3' di lettura Fano 16/10/2022 - Sabato a San Giorgio di Pesaro la Confcommercio Marche Nord ha presentato l'Itinerario della Bellezza e l'Itinerario del Silenzio e della Fede.

Alla presentazione del nuovo prodotto turistico, presso la Sala del Comune di Terre Roveresche, erano presenti il direttore di Confcommercio Marche Nord Amerigo Varotti, il sindaco di Terre Roveresche Antonio Sebastianelli e il sindaco di Fossombrone Massimo Berloni.

Ll’Itinerario del Silenzio e della Fede rientra nell’ambito del progetto Itinerario della Bellezza nella provincia di Pesaro e Urbino, che conta ben 16 Comuni. Grazie ad abbazie, eremi, santuari, basiliche e chiese, la nostra provincia vanta una lunga tradizione religiosa oggi proposta all’interno di un affascinante percorso di promozione turistica.

La guida di duecento pagine è divisa in due parti, una dedicata all’Itinerario del Silenzio, con spazio all’Eremo di Monte Giove di Fano, all’Eremo del Beato Benedetto di Fossombrone e all’Eremo di Fonte Avellana di Serra Sant’Abbondio; l’altra all’Itinerario della Fede con ampio spazio alle chiese, basiliche, abbazie e santuari di Apecchio, Cagli, Cantiano, Colli al Metauro, Fano, Gabicce Mare, Gradara, Mondavio, Pergola, Pesaro, Sassocorvaro Auditore, San Lorenzo in Campo, Tavullia, Terre Roveresche, Urbino.

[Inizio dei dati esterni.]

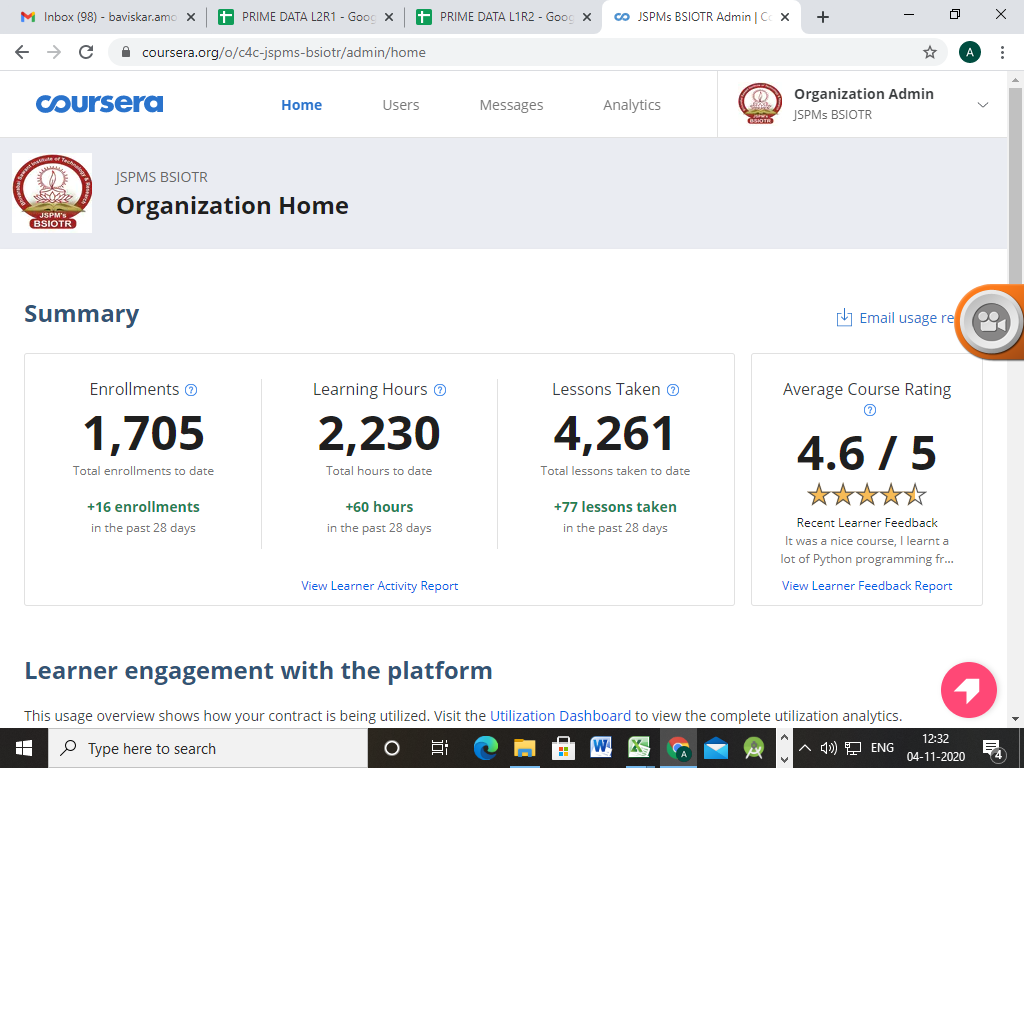Open the Chrome three-dot menu
The height and width of the screenshot is (1013, 1024).
(x=1002, y=52)
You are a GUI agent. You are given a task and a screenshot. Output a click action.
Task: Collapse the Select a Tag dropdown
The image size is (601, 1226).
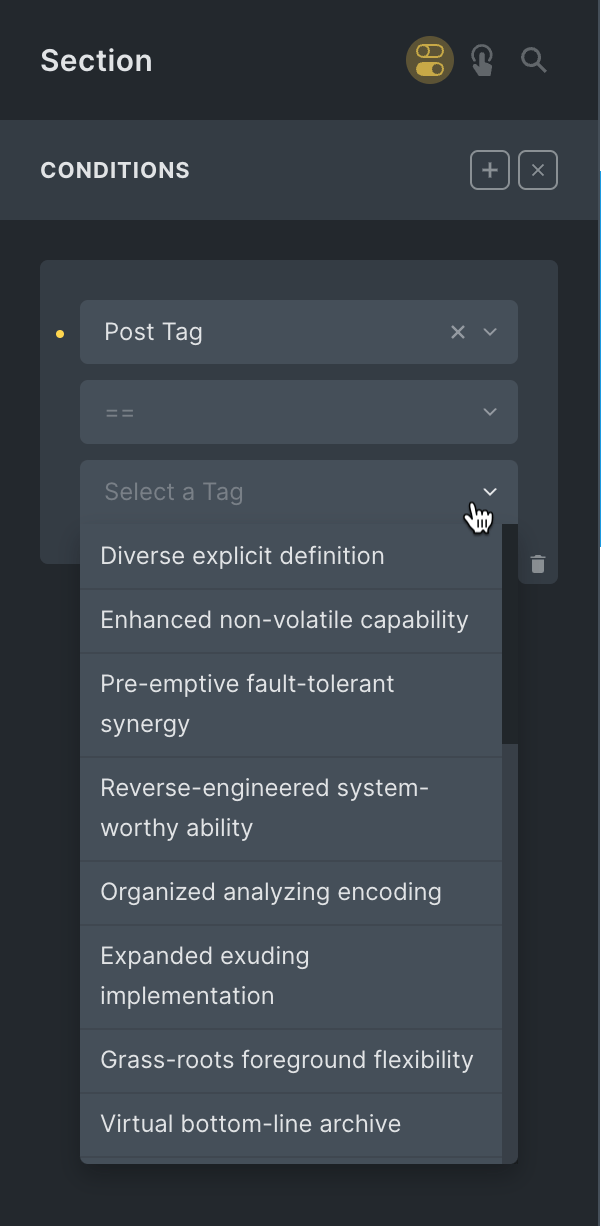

Durante la conferenza stampa di presentazione dell'Itinerario è stato data particolare attenzione al Santuario di San Pasquale Baylon, un convento francescano edificato nel 1523 da Mariotto Sajano, ricco cittadino di Poggio che, stanco delle guerre, decide di ritirarsi in preghiera. Dopo un primo rifacimento nel 1660, la chiesa, a navata unica, è stata riedificata nel 1932 ma conserva alcune strutture e arredi preesistenti, mentre del convento non è rimasto nulla.

Entrando nella chiesa, sulla destra si trova la Cappella laterale del Crocefisso (decorata nelle volte e nelle pareti con affreschi del Settecento), in cui si conserva la pietra tombale di Mariotto Sajano. L'altorilievo policromo della lastra tombale raffigura Mariotto a grandezza naturale dormiente, con il capo serenamente posato sul cuscino, con l'umile veste cinta dal cordone dei voti francescani, accanto la spada e, ai piedi, lo stemma della famiglia. Nella stessa cappella c'è anche un altare in pietra intagliata, datato 1674, ai cui lati sono posti quattro piccoli affreschi coevi raffiguranti Santi e Sante. Tornando nella navata e proseguendo si trova l'altare in pietra intagliata dedicato a San Pasquale Baylon la cui statua lignea dei primi del Settecento è opera di un ignoto scultore fanese.

Più avanti il dipinto dell'Annunciazione, di un pittore di area marchigiana-romagnola del Cinquecento e una statua lignea di San Pietro del Settecento. Il paliotto dell'altare maggiore è dorato e decorato con l'emblema dei francescani. Attualmente la parete absidale del presbiterio, su cui è posto un pregevole crocifisso ligneo del Trecento, nasconde lo spazio riservato al Coro ove si conserva tutt'ora il settecentesco coro ligneo, opera dell'ebanista fanese Giuseppe Tacchetti. Scendendo dal presbiterio a sinistra si trova una tela raffigurante lo Sposalizio della Vergine (fine '500, inizi '600) ed una statua lignea dell'immacolata del Seicento. Notevole anche una tela, forse di Carlo Magini (pittore fanese, 1720-1806), raffigurante la Madonna del Carmine.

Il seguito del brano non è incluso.